Those were the best days of my life....


My friend P wanted an ice cream... it wasn't too much to ask for...
So we went for a walk at 9.10 pm to get an ice-cream for her. We had just crossed the Saraswati Mandir, engrossed in our own lamentations (how we don't have anyone who would take us out for ice-cream...), when there came a squeal of tyres, a screeching brake and the crunch of metal on the road. I turned back.. to find a head lying at my feet. I almost screamed, but found the rest of the body attached, so refrained from adding a few more noises to the scene. It was an accident.

The driver of the scooter had fallen head-first , with his vehicle falling on top of him. While I comprehended the mess, I heard a wailing from somewhere in the background. The source of the cry was a woman who appeared to be hurt. A motorcyclist stopped and a few boys also came to help the man up. After picking up the driver's specs, which lay thrown off a few feet away, and depositing it on the pavement, I went to see the woman. P and I were the only two girls on the scene, so it was upon us to talk to her. As soon as she saw me, she beckoned to me, held my hand, pulled me down on to the pavement beside her... and immediately plonked her head on my lap !!! While in this uncomfortable position (for me, that is) , she kept up her wailing, "My foot is broken.. he broke my foot.. I have two small children at home.. what will happen to them after I'm gone..." along with a string of censored words for the driver, which made even the guys standing around blush. I gingerly patted her back, all the while wishing she would get off my lap , and assured her she wasn't dying.
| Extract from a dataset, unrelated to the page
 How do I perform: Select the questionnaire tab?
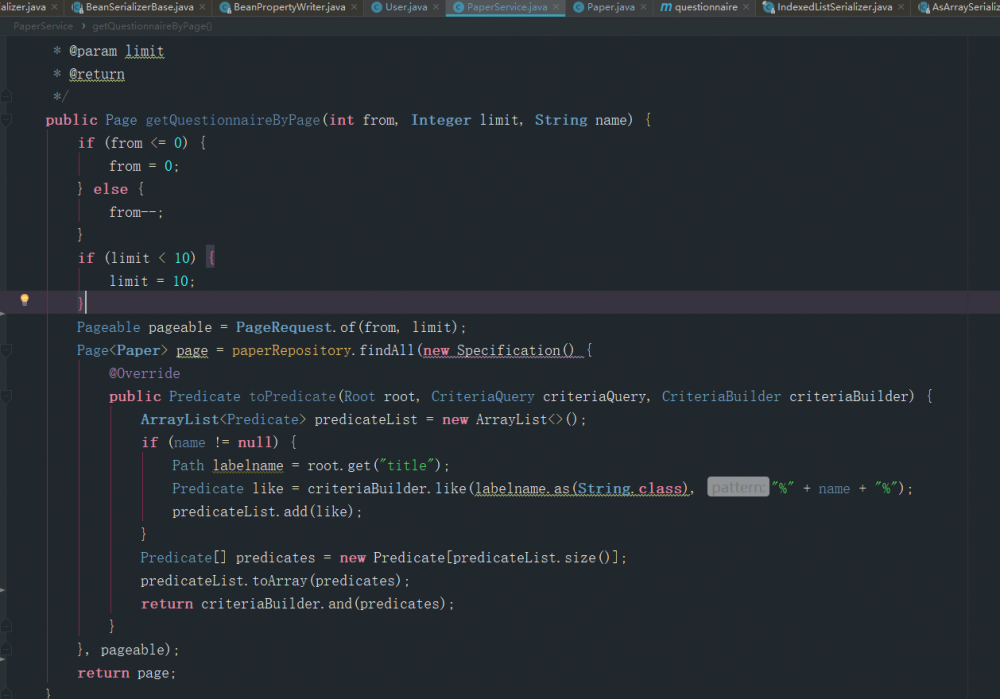(x=706, y=7)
Firmly (but kindly) I told her her foot was, in fact, not broken... she didn't have even a scratch. By that time a crowd had gathered around the pavement. Several people gave invaluable suggestions from the background. A Genius came up with a brilliant plan "Give her some water"... as if I was a standing fountain. This started her off with a fresh bout of wailing... this time for water. I looked at P..."Where do I get water from?" she responded. I decided it was time to change the topic. I told the lady to try and stand up and walk around a bit. My idea was met with universal approval, with several people from the crowd joining in encouraging her to stand up... though from a safe distance. P from one side, and I from the other, pulled her up to her feet. She protested and tried her level best to keep sitting (probably she wanted a nap on my lap again). That thought spurred me into action and despite her best efforts to the contrary, I managed to heave her to her feet. She stood unsteadily for a moment.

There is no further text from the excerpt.